MBI is a leading provider of broadband services across the Southeast, Northwest and Mid-South United States and offers an extensive range of broadband, fiber connectivity, cable television and voice services for commercial and residential customers under the Vyve Broadband brand. MBI's total revenues for the 12 months ended September 30, 2024 were approximately $320 million, with approximately 226,000 residential and business data customers across a network footprint with approximately 674,000 passings as of September 30, 2024.

Transaction Details

As part of the amended partnership agreement, Cable One paid $250 million to the other MBI equity holders, and those same other equity holders also received the proceeds from $100 million of new MBI debt. The combined $350 million of payments will reduce the purchase price payable by Cable One on a dollar-for-dollar basis for the 55% interest in MBI it does not currently own as described in more detail below. Concurrently, new arrangements were put in place to provide timing flexibility for Cable One’s potential acquisition of full ownership of MBI:
  • Cable One has a new option to call the 55% of MBI it does not already own, exercisable starting in the third quarter of 2025;
  • GTCR’s existing option to put to Cable One the 55% of MBI it does not already own has been adjusted to defer the closing of any put exercise to no earlier than October 1, 2026 (unless Cable One elects to cause the closing to occur earlier);
  • If the closing of a put option exercise or call option exercise occurs prior to October 1, 2026, the purchase price payable by Cable One will be discounted at a rate of 12% for the period from October 1, 2026 to the closing date.
The purchase price payable by Cable One at the closing of a call option exercise or put option exercise will be calculated under a formula based on (i) a multiple of MBI’s adjusted earnings before interest, taxes, depreciation and amortization for the 12-month period ended June 30, 2025 and (ii) MBI’s total net indebtedness (disregarding the impact of the $100 million of new MBI debt described above), less a dollar-for-dollar reduction for both the upfront payment and the proceeds from the new MBI debt received by the other MBI equity holders as part of the amendment.
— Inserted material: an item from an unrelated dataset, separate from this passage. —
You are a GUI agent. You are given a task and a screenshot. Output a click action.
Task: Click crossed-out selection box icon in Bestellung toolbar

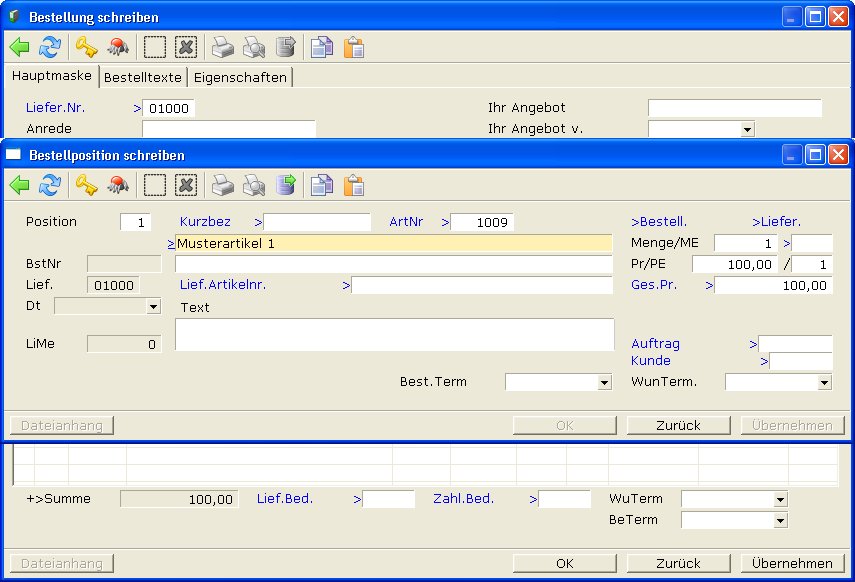[186, 47]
Based on currently available information, if the closing of a call option exercise or put option exercise occurs on October 1, 2026, Cable One estimates that (i) the purchase price payable by Cable One will range between approximately $410 million and $550 million and (ii) MBI’s total net indebtedness that will be outstanding at the time it becomes wholly-owned by Cable One will be approximately $845 million to $895 million. These estimates are based on MBI’s past performance and current forecasts and are subject to numerous assumptions and risks including, without limitation, factors that could impact MBI’s performance, such as competition, economic conditions, operating performance and other factors referenced below under “Cautionary Statement Regarding Forward-Looking Statements”. If any of those underlying assumptions prove incorrect, or if any of those risks materialize, the actual purchase price payable by Cable One upon a call option exercise or put option exercise and the amount of MBI’s indebtedness outstanding at that time may differ from the estimated amounts described above.

Cravath, Swaine & Moore LLP acted as legal advisor, and Centerview Partners LLC acted as financial advisor to Cable One on the amended partnership transaction.